Perhatian khusus harus diberikan pada interaksi obat yang potensial, efek
samping, dan kondisi yang sudah ada sebelumnya.
1.1 Antibiotik
a. Ampisilin dan sulbaktam (Unasyn)
Kombinasi ampisilin dan inhibitor beta-laktamase mengganggu sintesis dinding sel
bakteri selama replikasi aktif, menyebabkan aktivitas bakterisida terhadap organisme
rentan. Ini adalah sebuah alternatif untuk amoksisilin ketika pasien tidak dapat minum
obat secara oral. Ampisilin / sulbaktam meliputi kulit, flora usus, dan anaerob. Hal ini
tidak ideal untuk patogen nosokomial.
b. Imipenem dan silastatin (Primaxin)
Kombinasi obat ini digunakan untuk pengobatan infeksi beberapa agen organisme
yang tidak memiliki spektrum luas atau kontraindikasi karena potensi toksisitas
mereka.
c. Piperasilin dan natrium Tazobactam (Zosyn)
Ini terdiri dari penisilin antipseudomonal ditambah inhibitor beta-laktamase. Ini
menghambat biosintesis dari mucopeptide dinding sel dan efektif selama tahap
multiplikasi aktif.
d. Klindamisin (Cleocin)
Klindamisin adalah lincosamide untuk pengobatan kulit yang serius dan infeksi
staphylococcal jaringan lunak. Hal ini juga efektif terhadap streptokokus aerobik dan
anaerobik (kecuali enterococci). Klindamisin menghambat pertumbuhan bakteri,
kemungkinan dengan menghambat disosiasi asam ribonukleat peptidil Transfer
(tRNA) dari ribosom, menangkap RNA-dependent sintesis protein.
e. Piperasilin
Piperasilin menghambat biosintesis sel-dinding mucopeptides dan tahap multiplikasi
aktif, ia memiliki aktivitas antipseudomonal.
1.2 Vasodilator
Obat ini digunakan untuk mengurangi preload.
Nitrogliserin (Nitrostat, Nitro-Bid, Nitro-Dur, Nitrolingual)
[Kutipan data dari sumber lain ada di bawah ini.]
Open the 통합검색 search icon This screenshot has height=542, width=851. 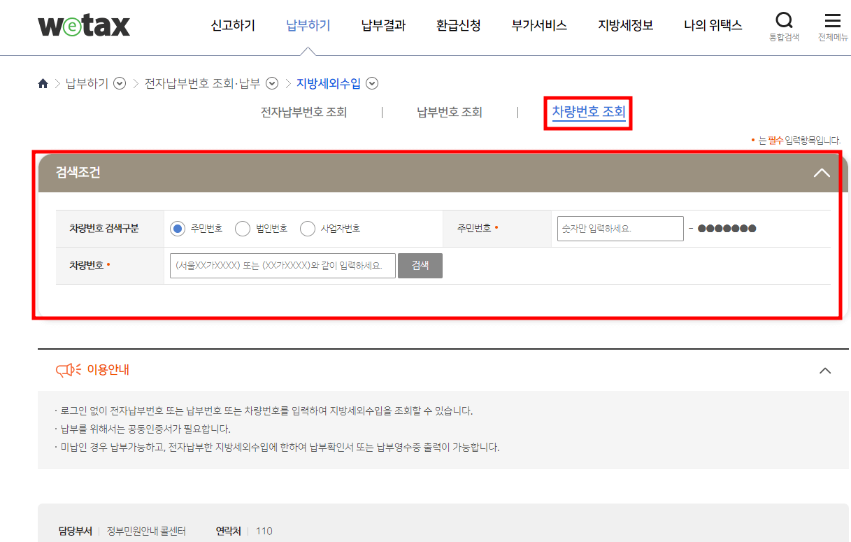[784, 22]
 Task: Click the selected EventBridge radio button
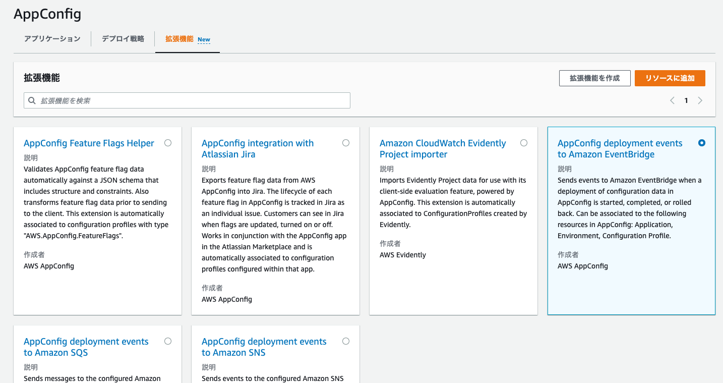pos(702,143)
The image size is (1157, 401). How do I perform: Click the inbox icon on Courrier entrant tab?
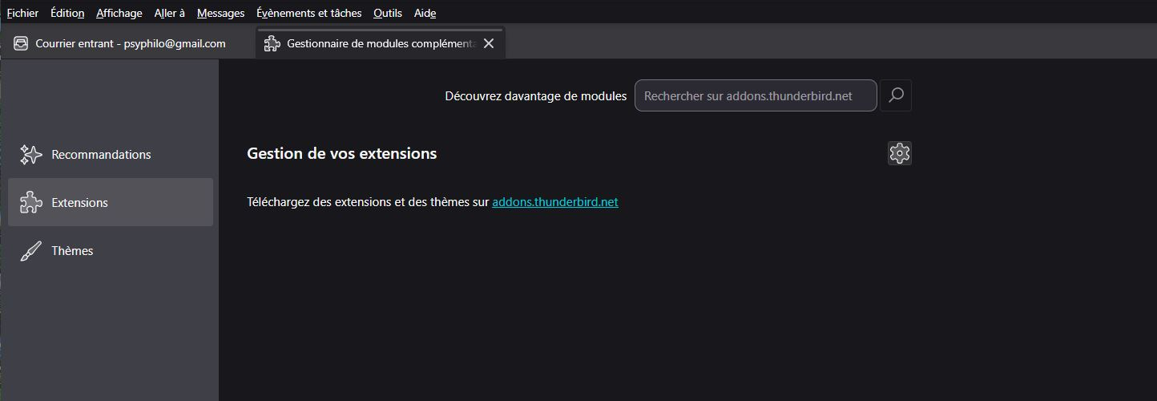(x=21, y=43)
Nitrogliserin adalah terapi lini pertama untuk pasien yang tidak hipotensi. Pengurangan
preload yang sangat baik dan dapat diandalkan. Dosis yang lebih tinggi memberikan
pengurangan afterload ringan. Nitrogliserin memiliki onset yang cepat dan offset (baik
dalam menit), yang memungkinkan efek klinis yang cepat dan penghentian cepat efek
dalam situasi klinis yang merugikan.
1.3 diuretik
Loop diuretik menurunkan volume plasma dan edema dengan menyebabkan diuresis.
Furosemide (Lasix)
Furosemide meningkatkan ekskresi air dengan mengganggu sistem pengikatan
cotransport klorida, yang, pada gilirannya, menghambat reabsorpsi natrium dan klorida
dalam ascending loop of Henle dan distal.
1.4 Antikoagulan
Antikoagulan mencegah gangguan tromboemboli berulang atau terus menerus dengan
penghambatan thrombogenesis
Heparin
Heparin menambah aktivitas antitrombin III dan mencegah konversi fibrinogen menjadi
fibrin. Ini tidak aktif melisiskan tetapi mampu menghambat thrombogenesis lanjut.
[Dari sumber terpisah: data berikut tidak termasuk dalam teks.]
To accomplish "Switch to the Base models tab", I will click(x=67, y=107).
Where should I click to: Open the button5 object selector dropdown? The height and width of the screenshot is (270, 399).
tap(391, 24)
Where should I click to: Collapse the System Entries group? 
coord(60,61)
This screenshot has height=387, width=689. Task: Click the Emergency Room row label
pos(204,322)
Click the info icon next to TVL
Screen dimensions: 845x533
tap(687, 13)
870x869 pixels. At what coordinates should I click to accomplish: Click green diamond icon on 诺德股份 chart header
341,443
Heparin mencegah akumulasi kembali dari gumpalan setelah fibrinolisis spontan. Ketika
heparin tak terpecah digunakan, parsial tromboplastin diaktifkan waktu (aPTT) tidak
harus diperiksa sampai 6 jam setelah bolus heparin awal karena nilai yang sangat tinggi
atau rendah selama waktu ini seharusnya tidak memprovokasi tindakan apapun.

Daftar Pustaka
Rubbins, J. Mosenifar, Z. Manning, HL. Peters, SP. Talavera, F. Pleural Effusion.